======== Raw data

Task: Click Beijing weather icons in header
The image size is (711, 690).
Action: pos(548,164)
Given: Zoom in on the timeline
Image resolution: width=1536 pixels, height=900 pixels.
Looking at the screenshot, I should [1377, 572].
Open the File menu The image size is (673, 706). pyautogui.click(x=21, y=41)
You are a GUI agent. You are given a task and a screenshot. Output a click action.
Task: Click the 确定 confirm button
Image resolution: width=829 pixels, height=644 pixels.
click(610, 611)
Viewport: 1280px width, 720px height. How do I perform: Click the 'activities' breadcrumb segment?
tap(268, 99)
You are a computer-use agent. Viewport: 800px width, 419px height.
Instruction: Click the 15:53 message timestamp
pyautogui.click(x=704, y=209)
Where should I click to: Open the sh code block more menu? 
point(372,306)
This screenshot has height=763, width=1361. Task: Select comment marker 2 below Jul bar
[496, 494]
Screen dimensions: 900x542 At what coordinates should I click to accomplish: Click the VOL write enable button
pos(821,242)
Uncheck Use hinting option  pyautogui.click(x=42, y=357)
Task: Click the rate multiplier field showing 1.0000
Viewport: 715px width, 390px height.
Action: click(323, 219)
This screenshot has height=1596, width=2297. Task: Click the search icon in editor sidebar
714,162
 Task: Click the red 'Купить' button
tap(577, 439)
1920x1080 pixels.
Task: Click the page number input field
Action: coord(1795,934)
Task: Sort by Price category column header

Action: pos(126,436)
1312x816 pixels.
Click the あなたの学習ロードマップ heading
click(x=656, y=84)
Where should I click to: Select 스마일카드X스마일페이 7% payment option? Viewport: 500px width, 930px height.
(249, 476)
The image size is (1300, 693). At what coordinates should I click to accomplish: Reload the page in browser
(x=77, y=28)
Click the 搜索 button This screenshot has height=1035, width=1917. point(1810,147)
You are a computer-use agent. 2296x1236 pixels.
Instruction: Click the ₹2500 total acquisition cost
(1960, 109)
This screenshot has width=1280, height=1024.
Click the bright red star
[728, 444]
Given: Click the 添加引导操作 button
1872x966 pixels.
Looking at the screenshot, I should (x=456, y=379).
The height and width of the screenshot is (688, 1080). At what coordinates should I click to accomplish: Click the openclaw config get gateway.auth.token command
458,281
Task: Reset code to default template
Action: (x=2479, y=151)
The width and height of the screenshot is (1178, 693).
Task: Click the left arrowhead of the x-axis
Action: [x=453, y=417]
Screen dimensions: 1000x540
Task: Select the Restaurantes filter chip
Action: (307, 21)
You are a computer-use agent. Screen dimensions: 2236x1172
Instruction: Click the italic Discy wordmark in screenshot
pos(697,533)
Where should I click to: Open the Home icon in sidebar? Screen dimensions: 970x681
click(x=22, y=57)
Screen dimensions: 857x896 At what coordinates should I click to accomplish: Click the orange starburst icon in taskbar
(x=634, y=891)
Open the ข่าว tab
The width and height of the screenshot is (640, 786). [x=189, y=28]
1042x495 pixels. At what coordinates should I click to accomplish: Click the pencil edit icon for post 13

================

Your task: Can you give back all of the material above, every line unchanged and in the same order?

Answer below:
Task: Click Beijing weather icons in header
The image size is (711, 690).
Action: pos(548,164)
Given: Zoom in on the timeline
Image resolution: width=1536 pixels, height=900 pixels.
Looking at the screenshot, I should [1377, 572].
Open the File menu The image size is (673, 706). pyautogui.click(x=21, y=41)
You are a GUI agent. You are given a task and a screenshot. Output a click action.
Task: Click the 确定 confirm button
Image resolution: width=829 pixels, height=644 pixels.
click(610, 611)
Viewport: 1280px width, 720px height. How do I perform: Click the 'activities' breadcrumb segment?
tap(268, 99)
You are a computer-use agent. Viewport: 800px width, 419px height.
Instruction: Click the 15:53 message timestamp
pyautogui.click(x=704, y=209)
Where should I click to: Open the sh code block more menu? 
point(372,306)
This screenshot has height=763, width=1361. Task: Select comment marker 2 below Jul bar
[496, 494]
Screen dimensions: 900x542 At what coordinates should I click to accomplish: Click the VOL write enable button
pos(821,242)
Uncheck Use hinting option  pyautogui.click(x=42, y=357)
Task: Click the rate multiplier field showing 1.0000
Viewport: 715px width, 390px height.
Action: click(323, 219)
This screenshot has height=1596, width=2297. Task: Click the search icon in editor sidebar
714,162
 Task: Click the red 'Купить' button
tap(577, 439)
1920x1080 pixels.
Task: Click the page number input field
Action: coord(1795,934)
Task: Sort by Price category column header

Action: pos(126,436)
1312x816 pixels.
Click the あなたの学習ロードマップ heading
click(x=656, y=84)
Where should I click to: Select 스마일카드X스마일페이 7% payment option? Viewport: 500px width, 930px height.
(249, 476)
The image size is (1300, 693). At what coordinates should I click to accomplish: Reload the page in browser
(x=77, y=28)
Click the 搜索 button This screenshot has height=1035, width=1917. point(1810,147)
You are a computer-use agent. 2296x1236 pixels.
Instruction: Click the ₹2500 total acquisition cost
(1960, 109)
This screenshot has width=1280, height=1024.
Click the bright red star
[728, 444]
Given: Click the 添加引导操作 button
1872x966 pixels.
Looking at the screenshot, I should (x=456, y=379).
The height and width of the screenshot is (688, 1080). At what coordinates should I click to accomplish: Click the openclaw config get gateway.auth.token command
458,281
Task: Reset code to default template
Action: (x=2479, y=151)
The width and height of the screenshot is (1178, 693).
Task: Click the left arrowhead of the x-axis
Action: [x=453, y=417]
Screen dimensions: 1000x540
Task: Select the Restaurantes filter chip
Action: (307, 21)
You are a computer-use agent. Screen dimensions: 2236x1172
Instruction: Click the italic Discy wordmark in screenshot
pos(697,533)
Where should I click to: Open the Home icon in sidebar? Screen dimensions: 970x681
click(x=22, y=57)
Screen dimensions: 857x896 At what coordinates should I click to accomplish: Click the orange starburst icon in taskbar
(x=634, y=891)
Open the ข่าว tab
The width and height of the screenshot is (640, 786). [x=189, y=28]
1042x495 pixels. At what coordinates should I click to accomplish: Click the pencil edit icon for post 13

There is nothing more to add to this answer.